Economia

Economia criativa cresce em Campinas em meio a desafios

Cidade precisa ainda superar gargalos institucionais e ampliar suas políticas públicas para ter progressos, avalia pesquisador

 Por: André Brito e Kaio Lima

Artesanato autoral e cultura popular na Feira Hippie de Campinas: criatividade local transformada em renda e identidade. Foto: Firmino Piton/ PMC

Campinas aposta na economia criativa como motor do desenvolvimento local, combinando cultura, inovação e sustentabilidade. Com um polo universitário, tecnológico e cultural, a cidade tem potencial para consolidar esse modelo, mas enfrenta gargalos de reconhecimento e integração entre os agentes do setor. É o que aponta a dissertação de mestrado de Pedro Henrique Marciano de Souza, defendida em 2022 na PUC-Campinas.

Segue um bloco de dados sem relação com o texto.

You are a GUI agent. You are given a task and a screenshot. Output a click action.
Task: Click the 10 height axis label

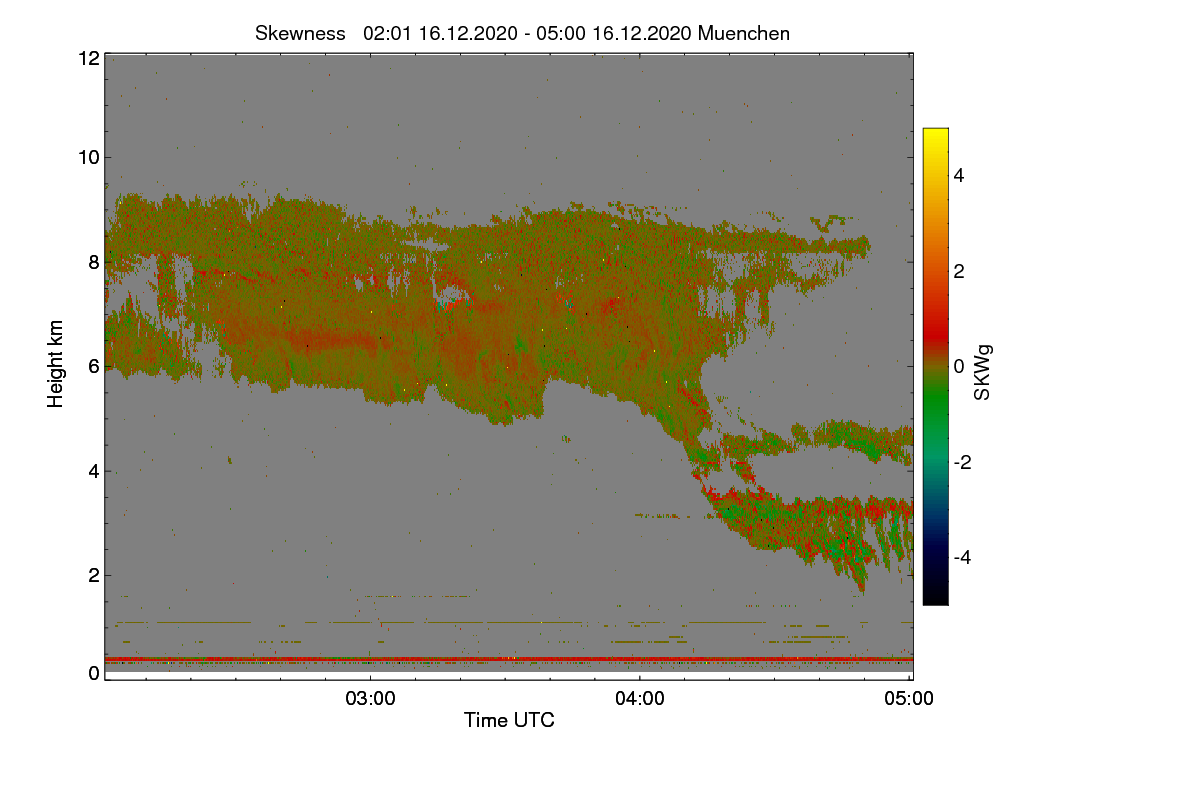(x=88, y=157)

A economia criativa abrange atividades do campo cultural ao tecnológico, gerando emprego e renda a partir da criatividade e do capital intelectual. Campinas abriga desde marcas de moda independentes e produtoras audiovisuais até coletivos de arte urbana e startups de tecnologia, reforçando a vocação criativa local.

Projetos e eventos têm buscado integrar esses agentes. Em 2018, o festival SoulLocal reuniu dezenas de expositores de produtos artesanais e inovadores, com apoio da Unicamp e do Sebrae. Mais recentemente, a Semana Municipal de Criatividade e Inovação e o festival Criativa destacaram o talento de empreendedores de bairros periféricos, com feiras que valorizam o protagonismo feminino e a cultura das comunidades.

Além dessas iniciativas contemporâneas, Campinas conta com experiências históricas relevantes na economia criativa, como a tradicional Feira Hippie do Centro de Convivência, surgida em 1973. Reunindo mais de 300 expositores de artesanato, arte, antiguidades e culinária, a feira é um importante ponto de encontro cultural e econômico da cidade. Sua existência contínua há mais de cinco décadas reforça a ideia de que a criatividade e o empreendedorismo cultural têm raízes profundas no município.

O impacto socioeconômico dessas iniciativas alcança as regiões periféricas. Projetos como a Ozipa Criativa, no Parque Oziel, capacitam jovens em fotografia, jornalismo comunitário e marketing digital, aliando inclusão social a oportunidades de renda em áreas vulneráveis. Essa abordagem alinha-se aos Objetivos de Desenvolvimento Sustentável da ONU, promovendo trabalho decente, redução das desigualdades e comunidades sustentáveis.

Apesar desses avanços, Campinas não possui políticas públicas específicas para a economia criativa. Especialistas defendem estratégias de incentivo, desburocratização e qualificação profissional para fortalecer o empreendedorismo no setor. Entidades de apoio têm papel crucial nesse cenário. Universidades como a Unicamp e a PUC-Campinas contribuem com pesquisa e incubação de negócios inovadores.

O Sebrae é um exemplo que oferece capacitação a empreendedores, e a Agência Metropolitana de Campinas (Agemcamp) busca integrar ações em nível regional. Segundo a Firjan, Campinas tem 3,2% dos empregos formais em atividades criativas, o que já é acima da média paulista (2,4%) e atrás apenas da capital e de São José dos Campos. Esse desempenho reflete a vocação local para a criatividade e a inovação, mas a consolidação do modelo depende de maior integração entre os agentes e de políticas públicas de apoio.

Apesar dessas movimentações, na visão de Igor Oliveira, que é gestor público pela USP e atua no Sesi de Campinas, o apoio e incentivo por parte da Prefeitura ainda se dá de forma indireta, via editais com baixo orçamento. Segundo ele, a cidade tem muito potencial de virar um polo de economia criativa, porém, para isso, precisa repensar o orçamento destinado à Cultura.